15 December 2010

Zombie Editions: An Archaeology of POD Areopagiticas

I'm zipping along on Amazon, trying to find a lightweight edition of John Milton's Areopagitica -- a paperback Penguin, maybe -- when I stumble upon this:

Yes, there's an egregious typo in John Milton's name; but that isn't the only weirdness here. English Reprints Jhon Milton Areopagitica is machine-speak for "Does Not Compute" -- or, if I may be allowed some license with my translation, "Situation Normal, Metadata Categories All &*$%ed Up." Someone (or something) missed a few line breaks. And why is Edward Arber, a nineteenth-century editor and professor of English, tagged as the author of this hot mess?*

This is a zombie edition, one of many I found for early modern texts on Amazon. Produced as cheap print-on-demand editions from EEBO or GoogleBook scans, they're listed alongside reputable scholarly print editions published by university presses, indistinguishable at first glance except for a few glaring markers. Like a mismatched cover image --

-- or excessively expressive titles:

Closer examination reveals their undead status. In the case of English Reprints Jhon Milton Areopagitica, the publisher is the aptly-named BiblioLife, a project of BiblioLabs, which designs software "to address the challenges of cost-effectively bringing old books back to life." (BiblioLabs takes the "brining things back to life" shtick pretty seriously. Their website proudly boasts that their company is located in a "Renewal Community" -- a distressed urban zone where businesses are eligible for billions in tax incentives.) Another common publisher of zombie books is Nabu Press, taking its name from the Babylonian god of writing and patron of the scribes. The description for each Nabu Press book includes the same disclaimer:
This is an EXACT reproduction of a book published before 1923. This IS NOT an OCR'd book with strange characters, introduced typographical errors, and jumbled words. This book may have occasional imperfections such as missing or blurred pages, poor pictures, errant marks, etc. that were either part of the original artifact, or were introduced by the scanning process. We believe this work is culturally important, and despite the imperfections, have elected to bring it back into print as part of our continuing commitment to the preservation of printed works worldwide. We appreciate your understanding of the imperfections in the preservation process, and hope you enjoy this valuable book.
Whereas most "Product Descriptions" describe the content of the book, here the publisher draws attention to the physical artifact -- to its missing or blurred pages, its poor pictures and errant marks. In his latest book Piracy, Adrian Johns points out that during the eighteenth-century, pirated reprints didn't simply impinge on the intellectual property rights of authors -- a concept still in construction -- but threatened the civility of scholarly discourse by disseminating corrupt, even ugly copies of important texts. In other words, piracy forced a split between "texts" and "books" -- between words and the things that circulate them.
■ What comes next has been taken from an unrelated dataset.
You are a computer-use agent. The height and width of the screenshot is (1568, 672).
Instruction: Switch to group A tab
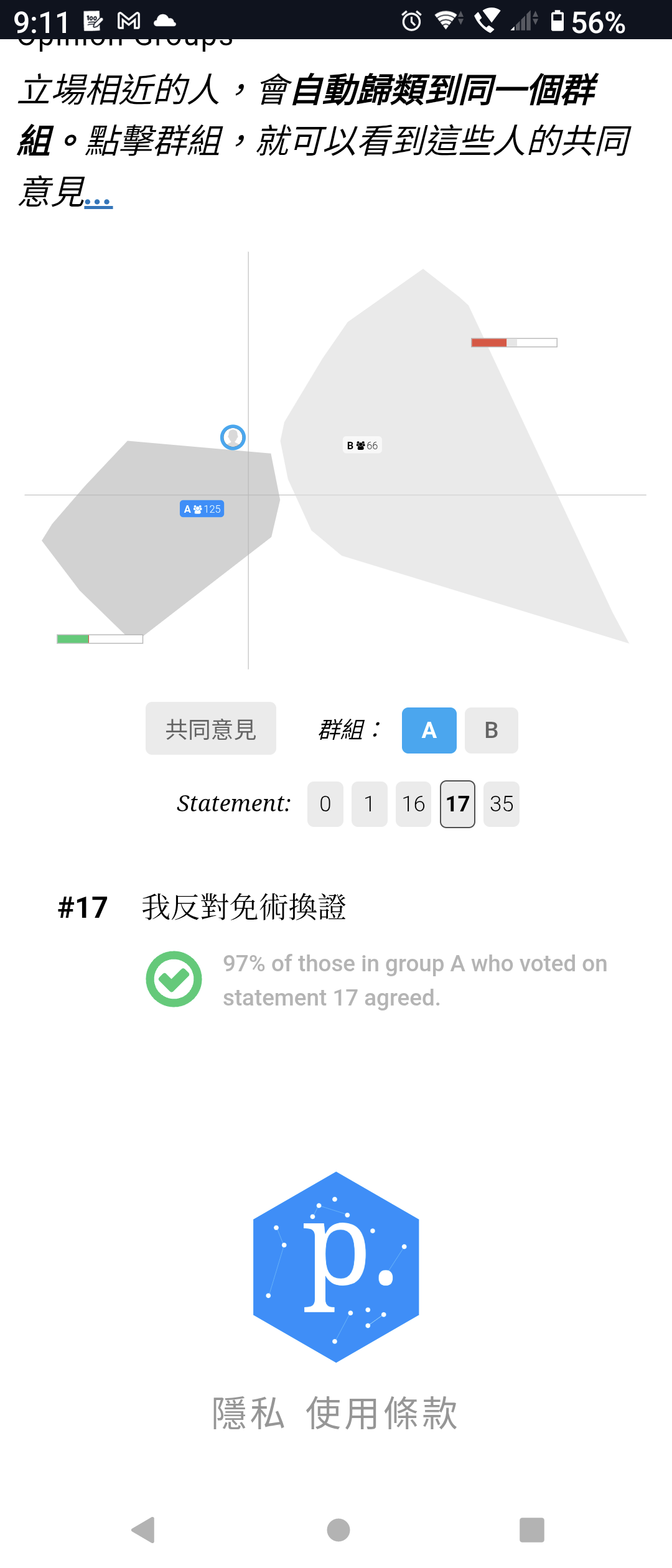(429, 730)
Although POD books are not pirated, these zombie editions exert a similar pressure on our concept of "the book." On the one hand, so-called POD facsimile editions that reprint a GoogleBooks scan of an original edition put a new batch of readers in touch with the visual aesthetics of early modern books, from the typography to the importance of title pages. In fact, one no longer needs to have institutional access to EEBO to download or own a facsimile edition of most early modern texts. As someone who geeks out over such things, I'm pretty excited by the possibilities POD holds; as a reader subjected to the general awfulness of these "facsimiles," though -- most of which are corrupted to the point of illegibility -- ....well, just take a look at the table of contents for English Reprints Jhon Milton Areopagitica:

On the other hand, POD publishers are also pulling from sites like Project Gutenberg, which offer "plain vanilla" texts stripped clean of accidentals. These editions usually come from OCRed scans, which simply means a machine has turned an image into copy-and-paste-able digital text. Depending on the sophistication of the OCR software used, anywhere between 1-20% of the words may be garbled, with older, non-standard typography being more difficult for the machine to read. While this typically isn't a problem, the occasional misrendering can be disruptive, especially when encountered in a printed book -- a medium in which we're not used to finding typos.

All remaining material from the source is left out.